A prospective, multi-center evaluation of the clinical utility of the ion endoluminal system-experience using a robotic-assisted bronchoscope system with shape-sensing technology
Folch EE, Pritchett M, Reisenauer J, Ost DE, Majid A, Fernandez-Bussy S, Keyes C, Parikh MS, Diaz-Mendoza J, Casal RF, and Simoff MJ. A prospective, multi-center evaluation of the clinical utility of the ion endoluminal system-experience using a robotic-assisted bronchoscope system with shape-sensing technology. American Journal of Respiratory and Critical Care Medicine 2020; 201(1).
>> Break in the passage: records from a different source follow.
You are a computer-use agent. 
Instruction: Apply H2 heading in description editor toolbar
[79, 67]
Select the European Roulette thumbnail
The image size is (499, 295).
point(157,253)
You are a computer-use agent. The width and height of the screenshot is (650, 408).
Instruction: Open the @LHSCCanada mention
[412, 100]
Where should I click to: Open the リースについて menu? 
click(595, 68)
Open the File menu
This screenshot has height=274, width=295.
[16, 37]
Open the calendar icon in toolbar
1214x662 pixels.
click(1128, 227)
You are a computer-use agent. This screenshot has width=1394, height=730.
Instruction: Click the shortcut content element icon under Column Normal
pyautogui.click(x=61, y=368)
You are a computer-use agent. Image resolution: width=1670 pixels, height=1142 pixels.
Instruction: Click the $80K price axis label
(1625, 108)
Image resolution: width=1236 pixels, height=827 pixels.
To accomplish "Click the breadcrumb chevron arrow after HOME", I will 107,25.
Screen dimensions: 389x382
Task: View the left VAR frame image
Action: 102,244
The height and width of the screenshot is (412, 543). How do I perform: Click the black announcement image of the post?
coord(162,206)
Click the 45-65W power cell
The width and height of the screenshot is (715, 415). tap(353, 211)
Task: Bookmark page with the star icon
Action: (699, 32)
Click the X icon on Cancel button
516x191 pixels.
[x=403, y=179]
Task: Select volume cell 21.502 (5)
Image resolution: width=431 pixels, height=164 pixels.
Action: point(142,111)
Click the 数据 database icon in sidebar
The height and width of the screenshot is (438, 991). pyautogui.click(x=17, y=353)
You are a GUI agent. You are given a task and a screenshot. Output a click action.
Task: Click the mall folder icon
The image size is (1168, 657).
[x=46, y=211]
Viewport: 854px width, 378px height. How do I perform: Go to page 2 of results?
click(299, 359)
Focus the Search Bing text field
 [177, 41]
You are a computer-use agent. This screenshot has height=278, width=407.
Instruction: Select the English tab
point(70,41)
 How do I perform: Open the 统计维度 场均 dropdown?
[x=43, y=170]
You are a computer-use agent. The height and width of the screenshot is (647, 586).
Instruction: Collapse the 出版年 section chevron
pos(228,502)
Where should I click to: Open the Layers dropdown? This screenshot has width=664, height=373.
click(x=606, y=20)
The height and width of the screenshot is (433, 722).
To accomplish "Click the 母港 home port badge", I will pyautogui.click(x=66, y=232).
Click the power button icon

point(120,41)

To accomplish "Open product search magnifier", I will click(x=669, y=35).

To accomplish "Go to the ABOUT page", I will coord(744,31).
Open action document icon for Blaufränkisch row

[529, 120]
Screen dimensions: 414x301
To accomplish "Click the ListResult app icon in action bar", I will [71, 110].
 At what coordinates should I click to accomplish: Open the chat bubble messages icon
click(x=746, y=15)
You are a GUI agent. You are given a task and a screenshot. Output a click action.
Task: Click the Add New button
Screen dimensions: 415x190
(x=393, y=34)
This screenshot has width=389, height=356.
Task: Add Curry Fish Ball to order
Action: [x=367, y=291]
American Journal of Respiratory and Critical Care Medicine
Rationale: Transthoracic lung biopsy remains a mainstay for pulmonary nodule diagnosis despite its safety profile. Existing guided bronchoscopic platforms have improved lung nodule diagnostic accuracy, but have plateaued around 73% when performed by experienced users in carefully selected patients. A robotic-assisted bronchoscopy system using shape-sensing technology aims to improve accuracy with precise navigation and use of biopsy tools through a stable catheter position with a favorable safety profile. To date, no multi-center data exists in live humans. We describe our early experience using this technology.
Methods: A prospective, multi-center study (NCT03893539) underway evaluates a robotic-assisted bronchoscopy system (Ion™ Endoluminal System, Intuitive Surgical, Sunnyvale, CA) on its ability to navigate to and biopsy pre-planned peripheral lung nodules between 10-30mm. A pre-procedure CT was loaded into planning software (PlanPoint™, Intuitive Surgical); the robotic catheter (3.5mm outer diameter) was driven to the planned target under direct visualization. Using shapesensing feedback, the catheter was parked in close proximity to the target. Radial endobronchial ultrasound (r-EBUS) confirmation was attempted, and biopsy was taken under fluoroscopy using flexible biopsy needles (Flexision™ Biopsy Needle, Intuitive Surgical) or other conventional biopsy tools. Complications are assessed post-procedure, and approximately 10 and 30 days. Investigators experienced in bronchoscopy received a minimum of 5 lead-in cases to get familiar with technology which will be described separately.
Results: Seventy subjects with a total of 74 nodules are included in this analysis. Mean axial, coronal and sagittal diameters were: 18.42 ± 5.44 mm, 16.75 ± 5.78 mm, and 17.36 ± 6.2 mm respectively. Most nodules were located in upper lobes (UL) (33% right UL and 28% left UL); median generation was 6.5 (IQR25-75: 5-8) and 57% located ≤ 10 mm from pleura. R-EBUS visualization was achieved in 66 (94%) cases; median procedure and r-EBUS visualization time was 47 (IQR25-75 35 - 67) and 11 (IQR25-75 7-18) minutes respectively. Navigation of the catheter within 2cm of the planned target location and biopsy completion was achieved in 69 (98%) cases, with the flexible needle used as first tool. No serious adverse event or pneumothorax requiring intervention has been reported. Sensitivity for malignancy and yield is part of the next stage and will be reported at study completion.
Conclusions: The safety profile of the robotic-assisted bronchoscopy platform with shape-sensing technology, is a promising new tool in the armamentarium to diagnose small peripheral lung nodules. These early results are encouraging but remain preliminary.